A jogabilidade é perfeita, a ação desenrola-se de forma bastante fluida, graças à forma como os controlos respondem, sendo que os únicos delays são os que acontecem quando trocamos de ecrã ou quando é necessário o carregamento de uma das cenas cinematográficas. A velocidade da ação é adequada à tónica de exploração do jogo, e muito raramente é necessário recorrer a reflexos rápidos. Confesso que nem tudo é um mar de rosas e também há coisas de que não gostei. Alguns dos quebra-cabeças que encontramos são muito pouco intuitivos e envolvem ativar interruptores de forma quase aleatória, e o método encontrado para salvar o nosso progresso também é pouco prático, que nos obriga a encontrar o personagem Gomez, que nos pergunta se queremos gravar o jogo.
Graficamente, a equipa da Puls4r conseguiu um feito extraordinário ao adaptar para o C64 a paleta de cores do Plus/4, criando cenários com um detalhe bastante acima da média, mantendo as cores vivas, sem o aspeto "lamacento" típico do C64. Os sprites são multicoloridos e o design dos 40 personagens é bastante expressivo garantindo a sua individualidade tornando-os fáceis de identificar. Aproveitando as potencialidades do C64, foi possível criar efeitos que contribuem para que o jogo se destaque, como a capacidade de Nora se deslocar de forma perfeita atrás de objetos ou o efeito criado pelas sombras das nuvens e pássaros em movimento, sem esquecer o progressivo escurecer/clarear, que simula a passagem do tempo do dia para a noite.
Se na paleta de cores o Plus/4 é superior ao C64, já na música e efeitos sonoros o C64 não deixa créditos por mãos alheias e Markus Jentsch consegue criar uma banda sonora cheia de harmonias ricas que criam um ambiente muito mais cinematográfico e dramático.

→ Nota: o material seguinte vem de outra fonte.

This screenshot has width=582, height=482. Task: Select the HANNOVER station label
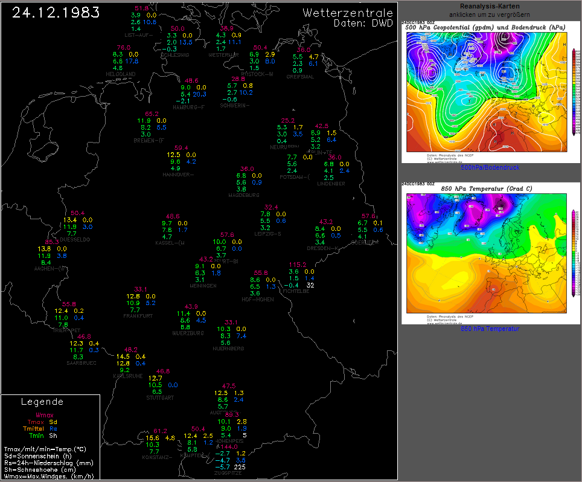(x=178, y=175)
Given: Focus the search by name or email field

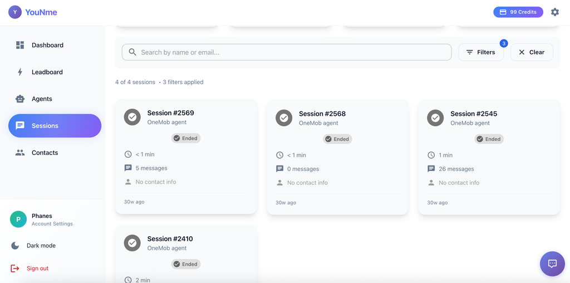Looking at the screenshot, I should 287,52.
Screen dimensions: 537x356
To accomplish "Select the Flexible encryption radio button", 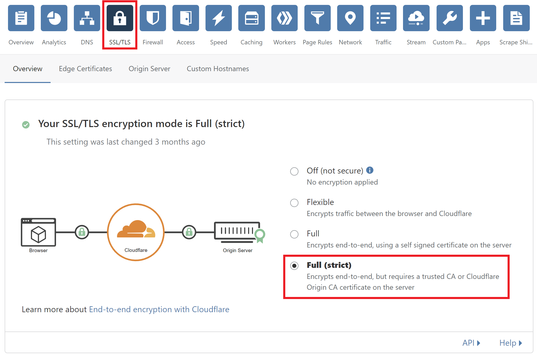I will click(x=294, y=203).

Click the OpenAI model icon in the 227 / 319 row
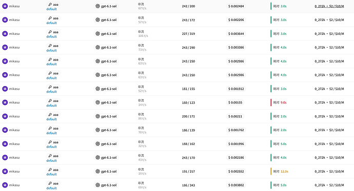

Outro dos aspetos a ter em conta é o facto de ser imperceptível a interrupção na música sempre que são produzidos efeitos sonoros.
Conclusão
A crítica especializada foi muito positiva, tendo obtido uma classificação geral de 93% na edição n.º 10 da revista Zzap! 64 Micro Action, conseguindo o galardão "Sizzler". A revista Retro Gamer (UK), na edição n.º 238, atribuiu-lhe uma classificação geral de 91%, que lhe valeu o selo "Retro Gamer Sizzler". A revista Zzap! (IT) no n.º 5/90, classifica a versão para C64 com 85% e a versão Plus/4 com 89%, e a revista RetroMagazine World atribui à versão para Plus/4 uma classificação de 90% à jogabilidade e de 95% à longevidade.
Eu não tenho muito mais a acrescentar, Lykia: The Lost Island é, provavelmente, o melhor jogo para o C64 que joguei nos últimos tempos e é, sem qualquer dúvida, um dos melhores RPG para o C64.